By Linda Somo
Thanks to the work of President Joe Biden and Congress, seniors are finally starting to get the lower drug costs they deserve.
August 16 marked the one-year anniversary of the Inflation Reduction Act, which lowers prescription drug and health coverage costs for millions of Americans. And finally, after 20 years of waiting, Arizona seniors are cheering the fact that Medicare will begin negotiating the prices of commonly-used, life-saving pharmaceuticals.

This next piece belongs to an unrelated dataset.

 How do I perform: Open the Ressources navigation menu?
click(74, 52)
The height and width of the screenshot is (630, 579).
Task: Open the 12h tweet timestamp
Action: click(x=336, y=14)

For decades, Big Pharma has blocked this from happening. While pharmaceutical companies made record profits and spent millions of dollars on lobbying and advertising their products, millions of Americans were forced to choose between paying for medications they needed to live, or paying for other necessities, like food or rent.
In addition to this great achievement, the law also lowers health care premiums for people who buy their own coverage by $2,400 on average, caps insulin costs for people on Medicare and penalizes big drug companies for egregious price hikes. All of which is already helping Arizonans.
This is just the beginning. Soon, seniors’ out-of-pocket drug costs will be capped at $2,000 annually, and Medicare will finally be able to negotiate lower drug prices. This month, the Biden administration announced which 10 drugs were selected for the first round of price negotiations.
In celebration of these achievements, the Arizona Alliance for Retired Americans recently joined Protect Our Care’s nationwide bus tour in Tempe to demonstrate how these important changes are already driving down health care costs by thousands of dollars a year — with even more savings on the way.
We discussed how so many of our seniors are already feeling relief from the direct impact these historic health care measures have on their lives. U.S. Rep. Greg Stanton, D-Phoenix, discussed his role in helping to pass the Inflation Reduction Act and how he has been supporting President Biden as the administration takes action to eliminate surprise medical bills and expand protections for people with pre-existing conditions like asthma, cancer, and diabetes.
Prescription drugs don’t work if people can’t afford to take them, and high drug prices are keeping far too many Americans from the health care they need. Patients should not be paying exorbitant out-of-control prices for medicines that they need when all it’s doing is increasing drug company profits and paying for outrageous CEO salaries — especially when those same drugs are sold for far less elsewhere in the world, and the drug companies are still making profits on those lower prices.
Unfortunately, those big drug companies and their allies in Congress are trying to sabotage this monumental progress in order to protect their outrageous profits.
After spending more than $100 million on lobbying to kill the Inflation Reduction Act, drug companies are suing the federal government to try to take away Medicare’s power to negotiate drug prices. While Americans are cutting pills and skipping doses, drug companies are claiming their industry should be exempt from negotiating with Medicare, and they should continue to be allowed to overcharge seniors and have taxpayers pad their sky-high profits.
This is insulting to American patients who pay up to four times more for the same drugs as patients in other wealthy countries.
Despite strong opposition, President Biden and Congress stood up to big drug companies and won a decades-long battle to lower the cost of prescription drugs by giving Medicare the power to negotiate lower prices and ending the era of drug companies’ unchecked power and greed. Arizonans depend on quality, affordable health care to live healthy, secure lives, and the Inflation Reduction Act is an historic step forward to lowering costs.
That loud noise that you hear is the cheering of millions of seniors who will benefit from the passage of the Inflation Reduction Act and the lowering of the cost of prescriptions.